While the US’s aggression against Pakistan has to be condemned in the most unequivocal of terms, we cannot deny the fact that we have to strengthen our country internally. We have to usher in genuine, unfettered democracy and strengthen our institutions to stand up to coercive pressures from big powers like the United States.
This was the consensus among the panelists at a discussion on Pak-US relations held under the aegis of the Jang Forum at the Newports Institute of Communications and Economics on Wednesday.
The panelists, Huma Baqai, head of Social Sciences, Institute of Business Administration, Karachi University; former ambassador Zafar Hilaly; and Dr Mutahir Ahmed, from the Department of International Affairs, Karachi University, had their own perceptions and arguments.
Huma Baqai in her assessment of the situation said that things were sure to develop in a certain direction because Pakistan was drawing new lines with a paradigm shift taking place. She said that it was to be expected that the US would respect those lines as it was not just Pakistan that needed the US but the US needed Pakistan as much.

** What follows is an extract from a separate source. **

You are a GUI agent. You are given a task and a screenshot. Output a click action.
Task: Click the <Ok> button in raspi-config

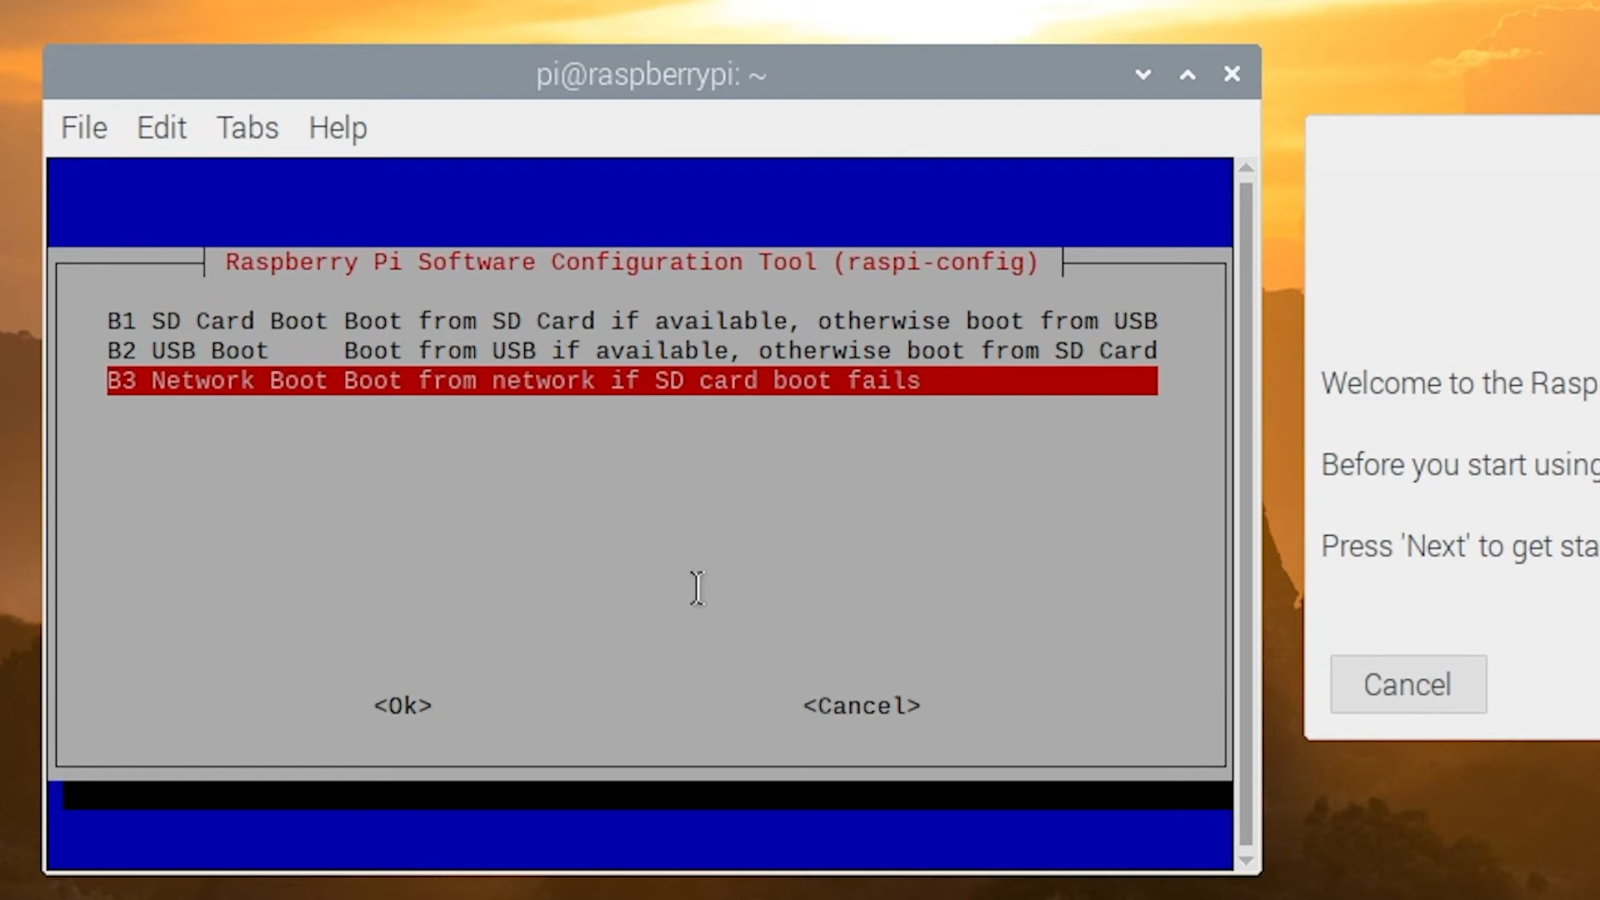click(x=402, y=705)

She underlined the need to first set “our own house in order”. Reminding the participants of the age-old axiom “fishing in troubled waters”, she said that the same thing could happen to Pakistan. In this context, she cited the “inept” handling of the situation in Balochistan, and earlier in the former East Pakistan (now Bangladesh) which had given rise to fissures and divisive tendencies and had divided the nation. Such a situation, she said, would always invite hostile powers to exploit the internal situation to achieve their vicious agendas.
Baqai regretted that US-Pakistan ties were determined by the microscopic but powerful elite who had their own axe to grind and the masses were totally disempowered in this case. She cited the impending presidential election in the US next November, and said the US conduct in global affairs, especially the stance on Pakistan, had to be viewed in that context. Baqai warned that the present spat with the US could have an adverse economic reaction as Karachi’s port was being clogged with Nato supplies on account of the moratorium on passage of goods to Afghanistan. This, she said, could create economic complications.
Former ambassador Zafar Hilaly had a more hard line approach and, citing the case of North Korea, queried as to why the US did not bomb North Korea. He said North Korea had responded to overt US threats of military action. It warned the US that it would rain missiles on South Korea which could kill thousands of US GIs stationed there.
He said that North Korea had made it clear to the US that force would be met with force. As a result, he said, the US dare not embark on a military adventure against North Korea.
Hilaly fully endorsed Pakistan’s decision not to attend the Bonn moot on Afghanistan. He was of the view that the main snag in the smooth ties with the US was economic as that was the exclusive preserve of the elite whose interests did not necessarily coincide with those of the country or the masses. He said the Taliban considered Pakistan their enemy number one and the US number two. Citing Bob Woodward’s book, “Osama’s Wars”, he said that the Pak-US conflagration was a “General’s War”.
Dr Mutahir’s views seemed to be more coolly thought over. He was of the opinion that all foreign policy woes, especially those pertaining to the spat with the US, stemmed from “our own utter mismanagement of our domestic political issues”. He cited the insurgency and rebellion in Balochistan for which he blamed the authoritarian foisting of the establishment’s solution on the people without taking their wishes and aspirations into consideration.
He said political adventurism which had become a hallmark of successive Pakistani governments would prove very harmful. He regretted that unelected powers in Pakistan had been very strong all along and as such the interests of the masses and the nation could never be reflected in them. He said that a country where there was galloping poverty and the human development index was abysmally low could never be expected to be strong enough to face external and internal challenges and would always be bullied by big powers.
He was of the opinion that Pakistan’s approach to its ties with the US must be based on objectivity and realism, and while its fury at the US was understandable, “we must never lose sight of reality and must realise that we are no match to the US strength and must formulate a viable approach from that perspective”.